Quizá no fuese del todo mala idea la de contratar a un verificador para compulsar la palabra de Sánchez. Tendría que ser un profesional con mucho temple y experiencia para que un trabajo de esta clase no rebasara sus capacidades; hablamos de revisar a alguien que desde el doctorado hasta la Presidencia no ha dejado escalón de su carrera exento de fraude. El inspector ganaría tiempo si en vez de comprobar las mentiras se centrase en sus verdades. Puigdemont ha sido el único en condiciones de someterlo a examen, aunque también es el único al que resultaría perdonable que lo engañe. Lo malo es que, bromas aparte, el del mediador salvadoreño es un fichaje destinado a dar fe de la deconstrucción completa de las bases constitucionales. Y encima va a haber otro sólo para Esquerra: humillaciones a pares.

Naturalmente, el susodicho intermediario no está para intermediar nada. Su presencia es un mero símbolo de la claudicación reclamada –y obtenida– por los independentistas al Gobierno de España. No tiene otra misión que la de dejar clara la narrativa de un conflicto fantasma, el relato del Estado opresor de las libertades de la nación catalana. Sánchez ha aceptado, en pleno aniversario de la Carta Magna, someterse a esta muestra de desconfianza que supone la entrega de la soberanía a un pirado de ínfulas iluminadas, y a partir de ahí su mandato ya nunca podrá desprenderse de esa mancha. Ha malversado la escasa presunción de responsabilidad institucional que le quedaba.

Porque aunque la investidura sea legítima de origen, en cuanto fruto de la mayoría de un Parlamento libremente elegido, la legitimidad de ejercicio del poder sanchista ha saltado en pedazos desde el principio.
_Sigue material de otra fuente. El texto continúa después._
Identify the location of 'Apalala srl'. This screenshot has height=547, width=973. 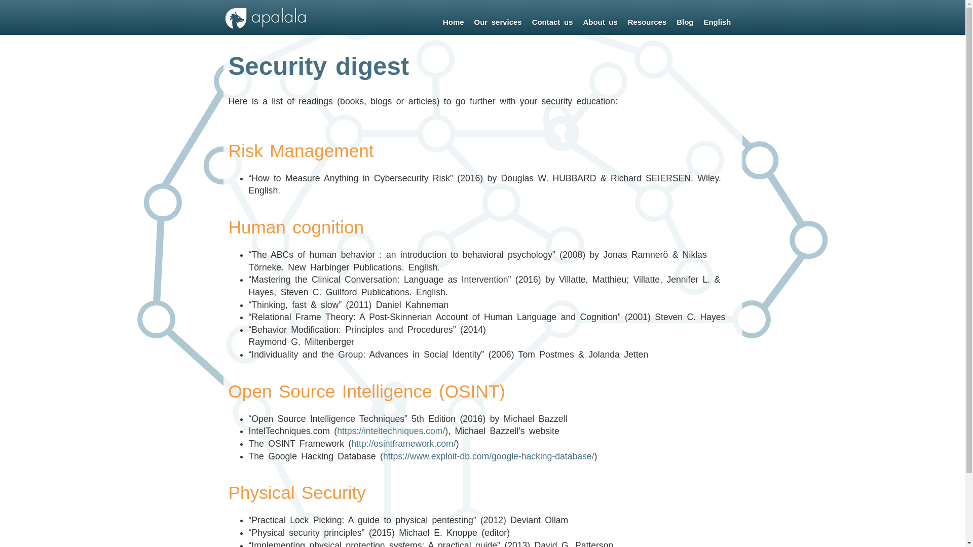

Al supeditar el estándar de calidad de la democracia española al veredicto de un observador extranjero cuestiona él mismo la rectitud del procedimiento que le ha permitido continuar en el cargo de primer ministro. Ningún gobernante tiene derecho a denigrar de ese modo a su país ni a menoscabar su prestigio por mucho que sienta apremiado por la necesidad de obtener respaldo político. La zafia coartada de que se trata sólo de un acuerdo entre partidos revela la mala conciencia ante una decisión que no soporta un mínimo escrutinio objetivo, no ya moral ni jurídico sino simplemente basado en la relación práctica entre coste y beneficio.

Incluso más allá de la decencia, el pasteleo de Ginebra proyecta una pésima, deplorable perspectiva estética. Una reunión secreta, a cencerros tapados, con idas y venidas para dar esquinazo a la prensa y celebrada en una ciudad ajena a la Unión Europea, desprende un insoportable tufo a clandestino contubernio de trastienda. Todo está envuelto en esa atmósfera fea, culpable, deshonesta, de las cosas sucias que es mejor que no se sepan. Qué se puede esperar de un tejemaneje que a sus propios protagonistas les produce vergüenza.